Using drones to map and monitor changes in kelp forest canopy after an ecological regime shift

By Vienna Saccomanno, The Nature Conservancy.

In partnership with: The University of California, Los Angeles, Woods Hole Oceanographic Institution, Greater Farallones Association, Greater Farallones National Marine Sanctuary, Hog Island Oyster Co., and California State University Monterey Bay.

Kelp forests are found along one-quarter of the planet’s coastlines and are critical to maintaining the diversity and resilience of local marine life. Kelp forests, such as the ones that historically dominated the North Coast of California USA, provide habitat and nursery grounds for hundreds of species, support local fisheries, help locally ameliorate ocean acidification, protect coastal communities from storm surge, and have an immense impact on jobs and revenue for the state. But a perfect storm of events beginning in 2013 resulted in the loss of over 95% of kelp forests on California’s North Coast. The combination of a marine heatwave event and the outbreak of a deadly sea star wasting disease epidemic resulted in the local extirpation of the sunflower sea star – a key predator of kelp-grazing sea urchins – and an associated explosion in the purple sea urchin population that contributed to massive losses of kelp.

Urchin barren in Mendocino, CA USA after the onset of coincident stressor. Photo: Ralph Pace, provided by The Nature Conservancy.

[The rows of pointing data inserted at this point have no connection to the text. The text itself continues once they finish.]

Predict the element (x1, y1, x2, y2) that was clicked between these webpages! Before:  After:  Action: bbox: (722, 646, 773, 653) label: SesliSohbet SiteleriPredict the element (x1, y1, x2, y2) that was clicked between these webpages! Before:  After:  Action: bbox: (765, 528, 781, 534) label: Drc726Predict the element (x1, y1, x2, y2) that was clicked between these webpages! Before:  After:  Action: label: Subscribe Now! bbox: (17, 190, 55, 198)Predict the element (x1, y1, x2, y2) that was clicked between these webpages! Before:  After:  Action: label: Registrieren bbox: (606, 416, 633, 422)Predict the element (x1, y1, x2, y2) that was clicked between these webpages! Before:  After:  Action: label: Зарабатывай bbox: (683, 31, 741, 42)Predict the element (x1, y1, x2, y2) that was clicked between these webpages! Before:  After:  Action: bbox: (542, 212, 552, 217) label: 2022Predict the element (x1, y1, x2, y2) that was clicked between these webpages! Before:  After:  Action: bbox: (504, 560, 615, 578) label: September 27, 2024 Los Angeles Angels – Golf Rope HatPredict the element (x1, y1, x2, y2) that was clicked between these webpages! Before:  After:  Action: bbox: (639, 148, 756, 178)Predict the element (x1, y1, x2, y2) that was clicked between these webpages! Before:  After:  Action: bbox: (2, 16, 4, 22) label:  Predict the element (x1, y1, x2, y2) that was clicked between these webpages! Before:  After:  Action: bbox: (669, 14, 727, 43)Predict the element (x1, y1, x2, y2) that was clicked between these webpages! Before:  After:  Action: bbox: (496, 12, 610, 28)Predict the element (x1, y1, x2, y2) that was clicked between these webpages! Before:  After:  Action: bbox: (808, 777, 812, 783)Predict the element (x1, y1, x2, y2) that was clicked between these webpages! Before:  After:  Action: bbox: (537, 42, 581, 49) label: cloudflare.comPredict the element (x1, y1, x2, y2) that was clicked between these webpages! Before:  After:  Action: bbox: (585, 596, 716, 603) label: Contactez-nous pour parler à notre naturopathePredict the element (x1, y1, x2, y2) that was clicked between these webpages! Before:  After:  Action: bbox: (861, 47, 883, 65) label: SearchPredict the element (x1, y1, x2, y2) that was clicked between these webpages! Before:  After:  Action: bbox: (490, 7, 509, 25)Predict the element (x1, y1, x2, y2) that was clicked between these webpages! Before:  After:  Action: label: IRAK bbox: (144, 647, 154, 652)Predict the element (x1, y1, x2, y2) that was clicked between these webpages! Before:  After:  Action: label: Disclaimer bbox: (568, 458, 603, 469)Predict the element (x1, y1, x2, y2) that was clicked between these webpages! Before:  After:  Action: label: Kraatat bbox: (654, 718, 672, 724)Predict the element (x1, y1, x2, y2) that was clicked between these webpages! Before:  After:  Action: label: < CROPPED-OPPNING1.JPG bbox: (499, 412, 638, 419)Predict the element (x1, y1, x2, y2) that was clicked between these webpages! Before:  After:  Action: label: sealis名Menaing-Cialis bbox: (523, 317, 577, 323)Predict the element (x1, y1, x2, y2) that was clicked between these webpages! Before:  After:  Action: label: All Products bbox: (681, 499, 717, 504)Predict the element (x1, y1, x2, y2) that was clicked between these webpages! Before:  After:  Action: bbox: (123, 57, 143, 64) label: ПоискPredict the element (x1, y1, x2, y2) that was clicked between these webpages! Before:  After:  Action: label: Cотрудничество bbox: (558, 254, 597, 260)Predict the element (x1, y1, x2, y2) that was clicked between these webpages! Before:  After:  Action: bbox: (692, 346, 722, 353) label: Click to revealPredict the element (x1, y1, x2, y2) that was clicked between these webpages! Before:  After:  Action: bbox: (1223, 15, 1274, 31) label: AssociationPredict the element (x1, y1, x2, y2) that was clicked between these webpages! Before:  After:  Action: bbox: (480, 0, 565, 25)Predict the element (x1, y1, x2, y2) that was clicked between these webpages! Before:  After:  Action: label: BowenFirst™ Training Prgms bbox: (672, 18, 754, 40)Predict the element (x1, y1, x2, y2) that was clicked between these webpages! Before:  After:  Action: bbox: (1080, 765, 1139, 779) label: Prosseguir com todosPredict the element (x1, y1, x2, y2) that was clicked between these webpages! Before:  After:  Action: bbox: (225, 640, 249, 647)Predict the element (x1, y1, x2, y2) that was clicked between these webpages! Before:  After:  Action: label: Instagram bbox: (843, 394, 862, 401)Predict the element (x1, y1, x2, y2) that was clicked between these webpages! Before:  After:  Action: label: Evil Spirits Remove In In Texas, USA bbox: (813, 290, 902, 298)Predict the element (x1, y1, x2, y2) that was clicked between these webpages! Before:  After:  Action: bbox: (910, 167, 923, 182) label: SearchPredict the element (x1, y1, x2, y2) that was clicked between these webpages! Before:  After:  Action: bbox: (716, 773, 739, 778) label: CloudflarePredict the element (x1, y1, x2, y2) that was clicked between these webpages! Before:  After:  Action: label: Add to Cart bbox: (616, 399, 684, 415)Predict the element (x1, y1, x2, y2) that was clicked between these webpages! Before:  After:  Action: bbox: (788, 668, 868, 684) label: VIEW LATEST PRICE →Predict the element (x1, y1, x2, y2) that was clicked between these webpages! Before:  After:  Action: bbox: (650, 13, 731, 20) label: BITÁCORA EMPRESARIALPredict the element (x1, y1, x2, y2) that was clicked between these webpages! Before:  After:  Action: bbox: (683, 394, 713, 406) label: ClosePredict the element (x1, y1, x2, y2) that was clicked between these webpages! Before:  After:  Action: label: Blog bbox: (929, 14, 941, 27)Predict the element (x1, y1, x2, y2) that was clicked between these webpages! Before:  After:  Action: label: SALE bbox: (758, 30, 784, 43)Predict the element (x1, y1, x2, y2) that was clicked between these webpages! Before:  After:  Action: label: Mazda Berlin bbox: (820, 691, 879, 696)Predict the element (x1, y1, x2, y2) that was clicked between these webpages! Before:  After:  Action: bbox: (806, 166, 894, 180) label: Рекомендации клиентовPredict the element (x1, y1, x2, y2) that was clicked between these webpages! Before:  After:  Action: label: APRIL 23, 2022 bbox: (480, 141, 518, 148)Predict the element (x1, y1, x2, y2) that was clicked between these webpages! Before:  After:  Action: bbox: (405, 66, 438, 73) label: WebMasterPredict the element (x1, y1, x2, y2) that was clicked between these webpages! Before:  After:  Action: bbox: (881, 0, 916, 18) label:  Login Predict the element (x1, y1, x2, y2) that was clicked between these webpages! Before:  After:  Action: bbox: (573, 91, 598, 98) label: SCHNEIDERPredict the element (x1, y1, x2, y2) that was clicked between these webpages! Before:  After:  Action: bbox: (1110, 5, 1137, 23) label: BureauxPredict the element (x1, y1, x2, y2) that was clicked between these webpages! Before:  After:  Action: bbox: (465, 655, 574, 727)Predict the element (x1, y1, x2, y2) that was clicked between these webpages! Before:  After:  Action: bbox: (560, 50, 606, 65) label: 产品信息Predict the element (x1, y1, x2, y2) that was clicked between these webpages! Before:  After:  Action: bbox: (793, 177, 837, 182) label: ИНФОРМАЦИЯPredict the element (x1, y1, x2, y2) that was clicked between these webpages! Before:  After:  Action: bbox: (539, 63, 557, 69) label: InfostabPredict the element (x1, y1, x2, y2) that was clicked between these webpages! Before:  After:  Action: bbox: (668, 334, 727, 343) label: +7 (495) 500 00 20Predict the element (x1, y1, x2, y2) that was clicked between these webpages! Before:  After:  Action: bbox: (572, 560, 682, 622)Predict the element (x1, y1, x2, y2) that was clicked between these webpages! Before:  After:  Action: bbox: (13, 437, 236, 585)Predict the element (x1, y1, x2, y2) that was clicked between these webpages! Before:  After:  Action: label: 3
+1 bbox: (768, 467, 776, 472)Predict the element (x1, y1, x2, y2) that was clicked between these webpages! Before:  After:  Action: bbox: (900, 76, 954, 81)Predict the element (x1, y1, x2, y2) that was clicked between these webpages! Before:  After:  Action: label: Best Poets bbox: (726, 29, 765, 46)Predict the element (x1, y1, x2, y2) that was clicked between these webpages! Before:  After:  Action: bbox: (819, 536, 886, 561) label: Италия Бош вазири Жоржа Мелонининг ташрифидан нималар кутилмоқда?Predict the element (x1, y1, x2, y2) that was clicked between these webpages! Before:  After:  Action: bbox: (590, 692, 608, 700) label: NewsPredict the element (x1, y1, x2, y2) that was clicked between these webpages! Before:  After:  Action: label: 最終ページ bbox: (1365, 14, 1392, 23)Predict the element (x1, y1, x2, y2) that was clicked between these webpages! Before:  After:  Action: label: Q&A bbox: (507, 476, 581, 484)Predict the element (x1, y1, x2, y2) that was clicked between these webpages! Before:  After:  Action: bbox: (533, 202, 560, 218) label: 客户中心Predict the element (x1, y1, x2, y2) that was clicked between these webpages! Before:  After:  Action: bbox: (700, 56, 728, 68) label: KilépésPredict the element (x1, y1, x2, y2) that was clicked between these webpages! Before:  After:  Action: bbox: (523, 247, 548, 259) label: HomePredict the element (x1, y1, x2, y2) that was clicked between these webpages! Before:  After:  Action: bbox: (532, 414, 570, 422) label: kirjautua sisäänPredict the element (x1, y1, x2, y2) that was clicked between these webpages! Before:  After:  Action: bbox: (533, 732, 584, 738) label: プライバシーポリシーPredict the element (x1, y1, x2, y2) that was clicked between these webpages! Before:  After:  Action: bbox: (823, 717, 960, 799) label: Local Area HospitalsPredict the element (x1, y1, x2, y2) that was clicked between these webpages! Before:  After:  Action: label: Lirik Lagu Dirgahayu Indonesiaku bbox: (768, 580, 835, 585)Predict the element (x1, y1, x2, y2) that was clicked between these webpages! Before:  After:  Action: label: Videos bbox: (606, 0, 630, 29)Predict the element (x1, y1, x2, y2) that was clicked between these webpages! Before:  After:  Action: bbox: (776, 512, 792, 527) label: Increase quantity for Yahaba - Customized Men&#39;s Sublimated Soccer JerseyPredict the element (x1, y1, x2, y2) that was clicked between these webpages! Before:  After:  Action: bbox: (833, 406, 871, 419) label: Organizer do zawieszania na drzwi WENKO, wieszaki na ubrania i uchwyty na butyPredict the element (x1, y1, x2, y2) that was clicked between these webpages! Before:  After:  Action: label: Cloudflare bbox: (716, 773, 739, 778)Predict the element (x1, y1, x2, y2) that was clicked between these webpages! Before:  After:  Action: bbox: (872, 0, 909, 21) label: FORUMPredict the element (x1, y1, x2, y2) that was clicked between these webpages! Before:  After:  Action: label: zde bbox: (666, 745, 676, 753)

Understanding the spatial and temporal dynamics of kelp loss and recovery is important for implementing strategic restoration and management solutions. Because canopy-forming kelps are distinguishable in aerial imagery when the kelp is emergent on the surface of the ocean, remote sensing is an important tool for documenting changes in canopy area and biomass to meet these data needs. Mapping and monitoring efforts for California’s kelp forests have been historically limited to costly and labor-intensive airplane-based surveys, which have limited coverage in both time and space with the most recent comprehensive survey concluding in 2016. And while satellites such as Landsat can be used to monitor kelp canopy at a larger spatial scale, most satellite data lack the resolution and sensor capability to detect sparse kelp patches, like the ones remaining on the North Coast of California. Local-scale monitoring of emergent kelp canopy dynamics requires remote sensing tools that provide high spatiotemporal resolution such as small unoccupied aerial vehicles (UAVs), also commonly referred to as drones.

Drone pilot monitors and surveys kelp canopy in Mendocino, CA USA. Drone imagery is used to create maps of kelp canopy area and geolocation to inform strategic restoration and management. Photo: Ralph Pace, provided by The Nature Conservancy.

In response to this lack of high-resolution data on remaining kelp, our team comprised of pilots and remote sensing experts from six partner organizations conducted drone surveys at priority kelp forest sites along the North Coast of California in 2019 and 2020 to fill a key data gap for kelp managers and restoration practitioners working at a local scale. These surveys, the two largest marine resource-focused drone surveys conducted in California to our knowledge, are the first very high-resolution assessments of emergent kelp canopy since 2016 for the majority of the priority kelp forest sites along the North Coast and provide documentation of further kelp decline and, in some cases, potential resilience (i.e., recovery after disturbance). We used the drone imagery to create very high-resolution (<1 m) kelp canopy maps that can be used to assess changes in kelp canopy coverage over space and time at a level of spatiotemporal resolution previously unachieved by traditional airplane-based and satellite imagery. We illustrate the impacts of spatial resolution on emergent kelp canopy classification in imagery from both the Landsat satellite sensor and a drone to help practitioners decide which data stream to select from the suite of available remote sensing platforms when asking kelp restoration and management questions at varying scales.

Drone pilots conducting fieldwork in Mendocino, CA USA. Photo: Ralph Pace, provided by The Nature Conservancy.

While our drone priority sites primarily contain bull kelp and are located along the North Coast, the methods are applicable for remote sensing of canopy-forming kelp forests with UAVs in other geographies. As global interest in actively restoring kelp forests continues to increase, these results suggest that high spatial resolution emergent kelp canopy data from drones can be used as one essential tool within a larger monitoring toolkit to guide strategic management efforts by informing kelp restoration site and technique selection. For example, in systems where herbivory on kelp is an issue, very high-resolution imagery can illustrate where kelp strongholds are located and therefore guide where techniques such as removing overabundant grazers like purple urchins may be deployed. Furthermore, repeat drone surveys of kelp restoration areas with control sites can allow practitioners to monitor and evaluate the potential efficacy of restoration efforts. The ability to produce very high-resolution data on local-scale spatiotemporal patterns of emergent kelp canopy using drones has the potential to advance strategic kelp restoration and adaptive management on the North Coast of California and around the world.

Drone in flight over kelp forest off the coast of Mendocino, CA USA. Photo: Ralph Pace, provided by The Nature Conservancy.